_Your assignment_
When a line below contains the word "checkbox", copy that line.

(Excerpted data)

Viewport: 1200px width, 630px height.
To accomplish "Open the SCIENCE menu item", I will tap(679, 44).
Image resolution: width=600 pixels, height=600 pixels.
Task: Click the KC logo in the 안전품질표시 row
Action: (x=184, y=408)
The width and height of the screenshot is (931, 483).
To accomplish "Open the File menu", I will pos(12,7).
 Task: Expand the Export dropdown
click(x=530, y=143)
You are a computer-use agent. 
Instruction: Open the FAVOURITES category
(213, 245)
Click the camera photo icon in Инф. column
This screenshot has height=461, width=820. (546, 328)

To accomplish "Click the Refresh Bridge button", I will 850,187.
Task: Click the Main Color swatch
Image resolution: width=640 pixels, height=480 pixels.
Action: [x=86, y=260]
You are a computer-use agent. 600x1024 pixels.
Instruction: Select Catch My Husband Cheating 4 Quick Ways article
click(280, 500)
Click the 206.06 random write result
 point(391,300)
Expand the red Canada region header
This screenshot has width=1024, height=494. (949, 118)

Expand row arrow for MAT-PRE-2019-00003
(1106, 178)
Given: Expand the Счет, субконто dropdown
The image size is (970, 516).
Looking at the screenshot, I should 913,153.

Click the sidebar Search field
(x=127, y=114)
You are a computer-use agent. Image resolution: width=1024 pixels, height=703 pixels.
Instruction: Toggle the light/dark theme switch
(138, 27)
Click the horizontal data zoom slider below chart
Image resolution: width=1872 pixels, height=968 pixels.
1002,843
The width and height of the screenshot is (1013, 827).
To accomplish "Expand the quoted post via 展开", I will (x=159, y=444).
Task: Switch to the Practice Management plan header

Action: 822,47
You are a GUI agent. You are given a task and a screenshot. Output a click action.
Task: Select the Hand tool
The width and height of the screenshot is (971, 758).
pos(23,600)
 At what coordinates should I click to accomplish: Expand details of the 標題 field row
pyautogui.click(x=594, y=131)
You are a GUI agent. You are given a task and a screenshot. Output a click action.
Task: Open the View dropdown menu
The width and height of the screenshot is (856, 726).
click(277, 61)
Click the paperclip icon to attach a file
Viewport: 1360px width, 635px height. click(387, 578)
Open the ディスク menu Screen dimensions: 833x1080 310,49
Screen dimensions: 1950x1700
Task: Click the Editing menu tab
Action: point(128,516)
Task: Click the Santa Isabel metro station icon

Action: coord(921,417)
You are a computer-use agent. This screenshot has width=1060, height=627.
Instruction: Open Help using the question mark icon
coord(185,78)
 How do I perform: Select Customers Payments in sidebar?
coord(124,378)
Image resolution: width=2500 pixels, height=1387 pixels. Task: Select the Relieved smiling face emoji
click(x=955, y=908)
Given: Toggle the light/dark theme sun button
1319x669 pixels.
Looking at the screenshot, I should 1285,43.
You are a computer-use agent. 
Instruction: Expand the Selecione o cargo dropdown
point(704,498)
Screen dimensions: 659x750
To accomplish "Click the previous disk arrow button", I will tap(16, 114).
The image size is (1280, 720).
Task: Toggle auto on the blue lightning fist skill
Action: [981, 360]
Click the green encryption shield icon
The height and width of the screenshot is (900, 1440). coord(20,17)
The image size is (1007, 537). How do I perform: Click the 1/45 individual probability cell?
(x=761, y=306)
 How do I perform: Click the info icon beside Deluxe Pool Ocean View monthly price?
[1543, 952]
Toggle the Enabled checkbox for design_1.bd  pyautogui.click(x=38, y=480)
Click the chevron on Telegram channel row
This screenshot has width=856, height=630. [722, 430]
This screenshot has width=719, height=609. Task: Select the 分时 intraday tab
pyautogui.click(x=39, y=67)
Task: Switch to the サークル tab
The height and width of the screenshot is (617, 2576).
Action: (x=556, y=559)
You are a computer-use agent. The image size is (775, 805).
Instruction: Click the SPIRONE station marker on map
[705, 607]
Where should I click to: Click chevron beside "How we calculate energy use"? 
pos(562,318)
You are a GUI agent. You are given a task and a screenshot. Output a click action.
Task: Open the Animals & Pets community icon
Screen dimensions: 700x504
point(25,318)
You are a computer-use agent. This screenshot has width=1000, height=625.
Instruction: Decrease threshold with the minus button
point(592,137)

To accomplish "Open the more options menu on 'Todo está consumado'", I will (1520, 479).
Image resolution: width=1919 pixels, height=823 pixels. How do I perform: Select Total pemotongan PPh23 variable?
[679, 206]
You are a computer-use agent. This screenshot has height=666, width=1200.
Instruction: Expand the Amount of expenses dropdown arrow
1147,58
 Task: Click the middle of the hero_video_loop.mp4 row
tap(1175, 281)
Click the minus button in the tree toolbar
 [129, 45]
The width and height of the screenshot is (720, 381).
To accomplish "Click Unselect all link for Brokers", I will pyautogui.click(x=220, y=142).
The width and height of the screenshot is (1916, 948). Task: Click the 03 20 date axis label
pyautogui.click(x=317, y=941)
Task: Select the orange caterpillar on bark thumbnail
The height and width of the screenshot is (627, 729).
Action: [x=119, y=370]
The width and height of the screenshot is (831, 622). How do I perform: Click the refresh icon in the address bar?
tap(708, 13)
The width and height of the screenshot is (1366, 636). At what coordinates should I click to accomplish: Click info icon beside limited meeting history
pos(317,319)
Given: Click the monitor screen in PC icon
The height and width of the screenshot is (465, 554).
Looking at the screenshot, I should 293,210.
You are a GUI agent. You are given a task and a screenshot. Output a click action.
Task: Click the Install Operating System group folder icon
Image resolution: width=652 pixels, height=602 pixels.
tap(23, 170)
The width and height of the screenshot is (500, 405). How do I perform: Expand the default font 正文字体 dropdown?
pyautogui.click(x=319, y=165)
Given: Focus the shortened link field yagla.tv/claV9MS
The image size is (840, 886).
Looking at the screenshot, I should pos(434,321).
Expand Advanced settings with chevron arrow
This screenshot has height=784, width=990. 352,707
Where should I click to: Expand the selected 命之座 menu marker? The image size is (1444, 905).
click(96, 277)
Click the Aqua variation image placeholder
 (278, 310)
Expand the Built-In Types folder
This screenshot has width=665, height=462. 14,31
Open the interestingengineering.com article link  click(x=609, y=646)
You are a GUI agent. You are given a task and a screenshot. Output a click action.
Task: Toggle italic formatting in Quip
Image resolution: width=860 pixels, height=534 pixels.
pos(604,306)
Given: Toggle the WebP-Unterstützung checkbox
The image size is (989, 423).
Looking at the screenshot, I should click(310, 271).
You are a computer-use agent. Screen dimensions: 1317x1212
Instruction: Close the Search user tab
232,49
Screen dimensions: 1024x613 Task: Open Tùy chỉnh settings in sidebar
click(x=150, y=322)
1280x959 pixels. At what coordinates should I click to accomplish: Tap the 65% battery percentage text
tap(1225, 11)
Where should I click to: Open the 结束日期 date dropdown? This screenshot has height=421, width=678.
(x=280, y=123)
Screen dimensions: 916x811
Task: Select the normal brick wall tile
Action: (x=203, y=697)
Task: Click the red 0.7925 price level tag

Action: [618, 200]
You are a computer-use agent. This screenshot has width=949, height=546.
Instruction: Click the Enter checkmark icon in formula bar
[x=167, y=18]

(End Excerpted data)

_Answer section_
Toggle the Enabled checkbox for design_1.bd  pyautogui.click(x=38, y=480)
Given: Toggle the WebP-Unterstützung checkbox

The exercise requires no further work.